**SELECTED EXTRACT**

/---

If you’ve scrolled through Pretty Little Thing, Boohoo, or Fashion Nova over the past few years, you know exactly what we’re talking about. It’s the tiny piece of fabric strung together with an even smaller piece of fabric with a gaping hole in the center being sold as a dress—leaving the prospect of a little underboob, and just enough coverage for the hallmark of Brazilian butt lift fashion, the butt. Think small on top and XXL on the bottom. 

It’s the swimwear—appropriate-but-only-for-a-Miami-vacation—because it feels practically impossible to find a two piece that doesn’t leave out the opportunity for certain body parts to constantly spill over. 

Yes, a new body standard has taken over—and it might just be the most dangerous yet. It’s called a BBL body, and the surgery to literally carve it out has been found to cause one too many fatalities. One study found that one in 3,000 BBL procedures results in a death. Despite this, the procedure is only growing more popular. 

On my many hours spent scrolling through Tiktok, a good percentage consists of the consumption of BBL content. There are the countless women flying over to countries like Turkey or Tunisia to get the procedures at a lower price-point, complete with post-surgery footage in their skin-tight fajas that quite literally hold their newly-sculpted bodies together. There are the ‘storytimes’ on how terribly painful the recovery process is. Of course, there’s no shortage of ‘before-and-afters’; and not least, ‘try-on’ content, wherein women, both young and old, indulge in fittings of their new and old clothes hugging their new BBL bodies. 

Some might credit the new body standard and the fashion that followed to Kim Kardashian. We’ve seen the gradual shift towards a more voluptuous body-type becoming popularized in the decade since the reality star’s rise. But this isn’t an examination of the origin story of the BBL body; rather, society’s incessant need to ideate and idealize a specific body type that is the problem. 

The early 2000s marked the height of ‘thin culture’, when celebrities and every girl-next-door aspired to fit the mold by becoming void of a single percent of body fat. The era marked the rise of dangerous eating disorders, landing countless women in hospitals for physical ailments and leaving many emotionally and mentally scarred for the years that followed. 

It’s why the celebration of curvy bodies was initially celebrated, and we are all for it. But if BBL fashion is of any indication, it’s that our body ideal only morphed, making leeway for a new set of collective insecurities to arise. Let’s make our bodies, the way they are the trend.

\---

**WHAT TO DO**
**a.** Translate into Spanish this sentence from the article on BBL fashion: "One study found that one in 3,000 BBL procedures results in a death."
**b.** Reproduce the stretch of the article on BBL fashion from "If you’ve scrolled" through "constantly spill over.".
The entries that come after this text are not needed for the work.

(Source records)
/---

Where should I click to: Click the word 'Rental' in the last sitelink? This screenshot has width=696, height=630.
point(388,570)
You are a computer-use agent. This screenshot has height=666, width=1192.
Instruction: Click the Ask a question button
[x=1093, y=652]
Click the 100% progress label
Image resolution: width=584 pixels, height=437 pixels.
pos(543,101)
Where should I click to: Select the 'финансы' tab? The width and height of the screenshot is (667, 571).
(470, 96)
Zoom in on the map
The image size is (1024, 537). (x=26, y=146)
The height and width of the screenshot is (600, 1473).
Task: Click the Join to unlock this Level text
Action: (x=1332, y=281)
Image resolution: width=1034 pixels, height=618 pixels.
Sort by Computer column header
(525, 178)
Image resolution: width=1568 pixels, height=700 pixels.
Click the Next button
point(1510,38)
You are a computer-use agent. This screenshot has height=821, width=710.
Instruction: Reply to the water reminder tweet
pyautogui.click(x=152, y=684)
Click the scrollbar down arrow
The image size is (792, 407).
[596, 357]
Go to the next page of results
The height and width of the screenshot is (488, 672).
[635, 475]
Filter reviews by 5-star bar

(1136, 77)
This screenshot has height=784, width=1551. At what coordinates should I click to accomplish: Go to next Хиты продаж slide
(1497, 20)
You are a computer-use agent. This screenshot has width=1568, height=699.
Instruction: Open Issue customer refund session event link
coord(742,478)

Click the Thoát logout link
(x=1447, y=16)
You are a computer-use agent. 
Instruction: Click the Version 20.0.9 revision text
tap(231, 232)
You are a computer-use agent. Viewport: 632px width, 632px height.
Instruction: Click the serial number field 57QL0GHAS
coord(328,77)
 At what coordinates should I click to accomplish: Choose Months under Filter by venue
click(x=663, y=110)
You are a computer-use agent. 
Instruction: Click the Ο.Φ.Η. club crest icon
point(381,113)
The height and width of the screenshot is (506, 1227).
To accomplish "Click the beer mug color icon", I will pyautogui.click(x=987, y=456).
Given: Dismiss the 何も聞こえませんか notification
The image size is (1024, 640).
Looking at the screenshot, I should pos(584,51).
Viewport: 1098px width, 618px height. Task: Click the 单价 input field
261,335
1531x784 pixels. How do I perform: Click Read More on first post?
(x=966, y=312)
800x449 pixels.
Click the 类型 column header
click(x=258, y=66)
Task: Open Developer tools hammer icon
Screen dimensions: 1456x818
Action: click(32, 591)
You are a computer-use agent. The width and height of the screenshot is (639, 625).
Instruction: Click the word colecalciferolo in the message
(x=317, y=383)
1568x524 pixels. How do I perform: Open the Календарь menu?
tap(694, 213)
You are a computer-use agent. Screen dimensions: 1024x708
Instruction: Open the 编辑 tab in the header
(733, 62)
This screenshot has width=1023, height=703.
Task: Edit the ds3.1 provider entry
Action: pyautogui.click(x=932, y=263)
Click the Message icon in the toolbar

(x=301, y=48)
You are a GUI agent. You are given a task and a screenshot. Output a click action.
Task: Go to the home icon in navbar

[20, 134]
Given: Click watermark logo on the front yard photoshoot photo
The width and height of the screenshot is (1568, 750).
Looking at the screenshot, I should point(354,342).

\---

**ANSWERS BY ITEM NUMBER**
**a.** Un estudio encontró que uno de cada 3.000 procedimientos de BBL termina en una muerte.

**b.**
If you’ve scrolled through Pretty Little Thing, Boohoo, or Fashion Nova over the past few years, you know exactly what we’re talking about. It’s the tiny piece of fabric strung together with an even smaller piece of fabric with a gaping hole in the center being sold as a dress—leaving the prospect of a little underboob, and just enough coverage for the hallmark of Brazilian butt lift fashion, the butt. Think small on top and XXL on the bottom. 

It’s the swimwear—appropriate-but-only-for-a-Miami-vacation—because it feels practically impossible to find a two piece that doesn’t leave out the opportunity for certain body parts to constantly spill over.